USING THE INFORMATION:
1. Reproduce verbatim everything in the xAI restructuring article from "Elon Musk’s AI" down to "two out of 11.".
2. Pick up the article on xAI's restructuring after its final sentence and keep writing it.

GIVEN TEXT:
Elon Musk’s AI venture xAI is undergoing its most significant restructuring yet, with the departure of two more co-founders this week bringing the number of original co-founders still at the company down to just two out of 11.
Musk acknowledged the turmoil publicly, writing on X that xAI “was not built right first time around, so is being rebuilt from the foundations up.” The immediate trigger was frustration over the company’s AI coding tools, which Musk said are not keeping pace with Anthropic’s Claude Code or OpenAI’s Codex. An all-hands meeting on Wednesday focused on how to close that gap, with Musk predicting xAI could catch up by mid-year.
The departures of co-founders Zihang Dai and Guodong Zhang follow a larger wave of exits last month, when 11 senior engineers including two other co-founders left the company. SpaceX and Tesla executives have reportedly been brought in to evaluate remaining staff and dismiss underperformers. Only co-founders Manuel Kroiss and Ross Nordeen remain alongside Musk.
Programming assistants are now the primary revenue driver for frontier AI labs, making xAI’s lag a direct business problem. While the company saw a surge of early users drawn by Grok’s permissive approach to generating sexual and controversial imagery, that has not translated into the kind of enterprise revenue that coding products deliver.

[Data excerpts]
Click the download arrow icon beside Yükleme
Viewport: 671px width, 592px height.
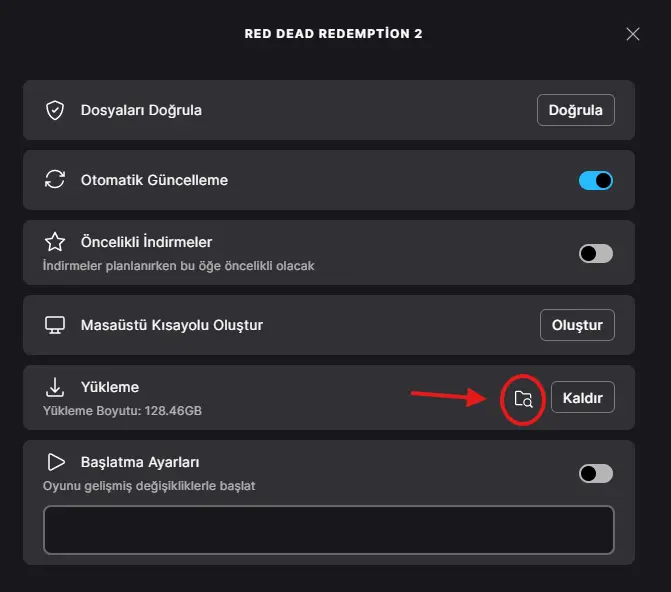point(55,387)
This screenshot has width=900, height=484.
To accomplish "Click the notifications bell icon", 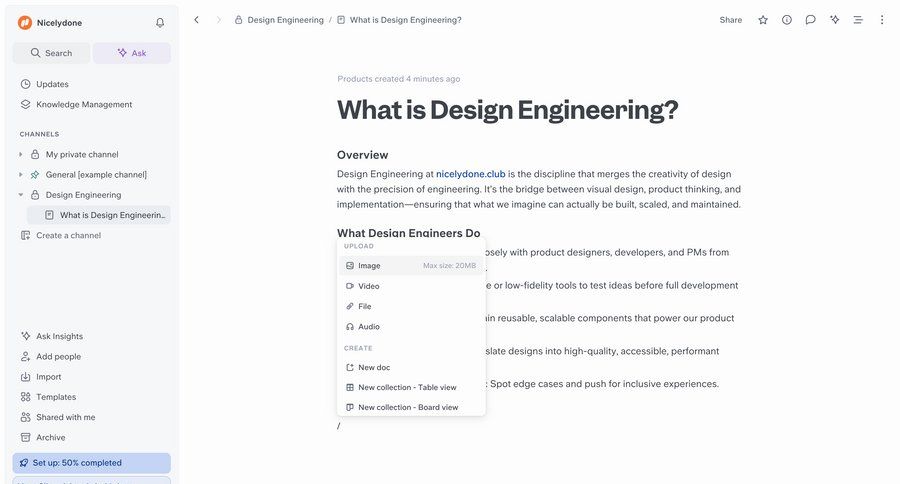I will pos(160,22).
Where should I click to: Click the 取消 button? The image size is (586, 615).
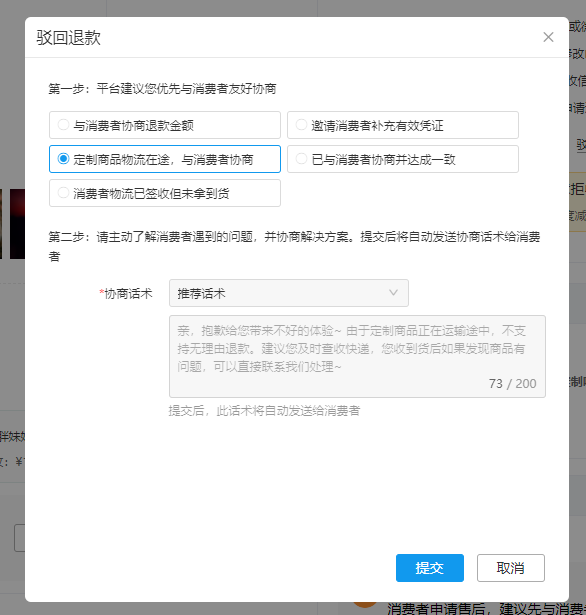coord(511,568)
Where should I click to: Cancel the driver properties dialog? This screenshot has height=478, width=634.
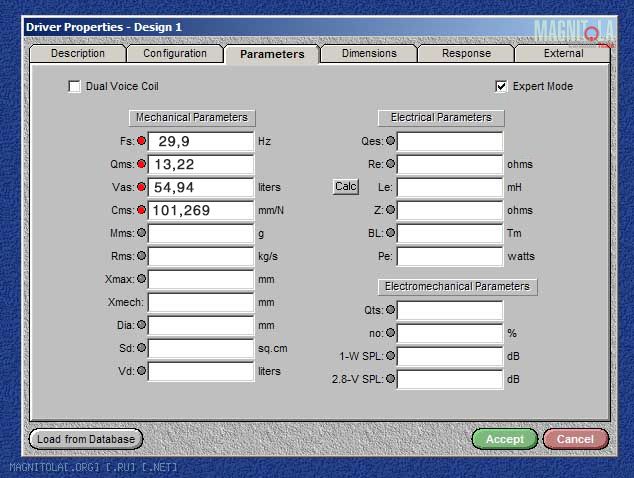(575, 439)
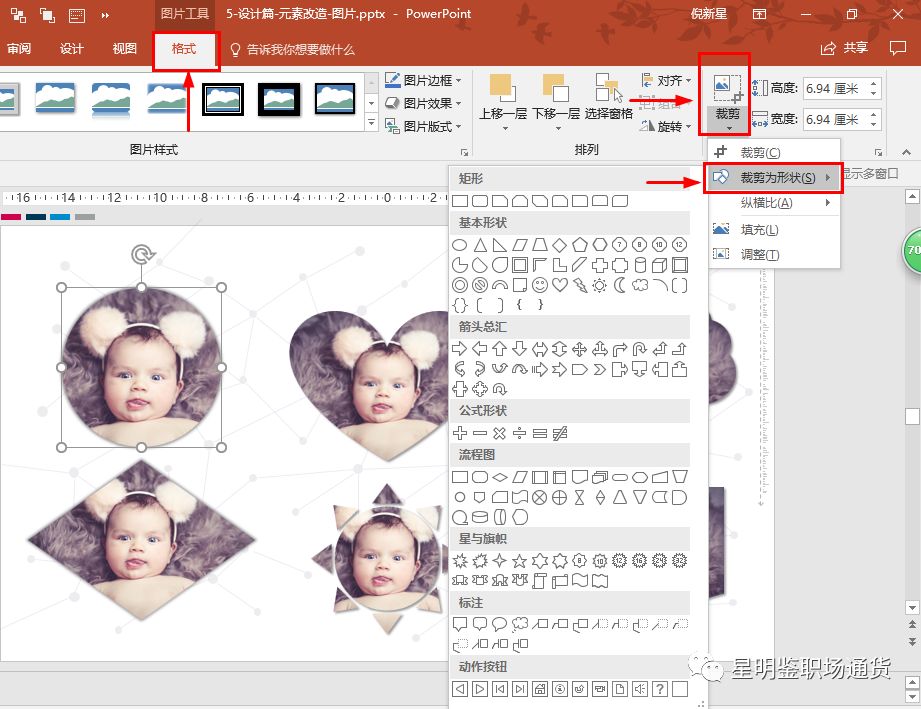This screenshot has height=709, width=921.
Task: Click the 共享 share button
Action: point(845,48)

EXERCISE ANSWERS:
1.
Elon Musk’s AI venture xAI is undergoing its most significant restructuring yet, with the departure of two more co-founders this week bringing the number of original co-founders still at the company down to just two out of 11.

2.
On the hiring front, there are signs of a counter-offensive. Andrew Milich and Jason Ginsberg are joining from Cursor, the AI coding tool company, where they jointly led product engineering. Their move suggests that xAI’s in-house frontier model and computing resources remain attractive to top talent despite the internal upheaval.
Musk also disclosed for the first time that the company’s Macrohard project, an ambitious effort to build an AI agent capable of performing any white-collar computer task, is now a joint initiative with Tesla. The Tesla side is developing a complementary agent called “Digital Optimus,” which Musk says would be directed by xAI’s language model. The project’s original leader, Toby Pohlen, left within weeks of being appointed, and reporting this week indicated Macrohard had been paused before this joint pivot was announced.
The pressure is both competitive and financial. xAI is now part of SpaceX, and with a public offering of SpaceX shares anticipated, Musk needs the cash-burning AI division to show real traction rather than ongoing turmoil.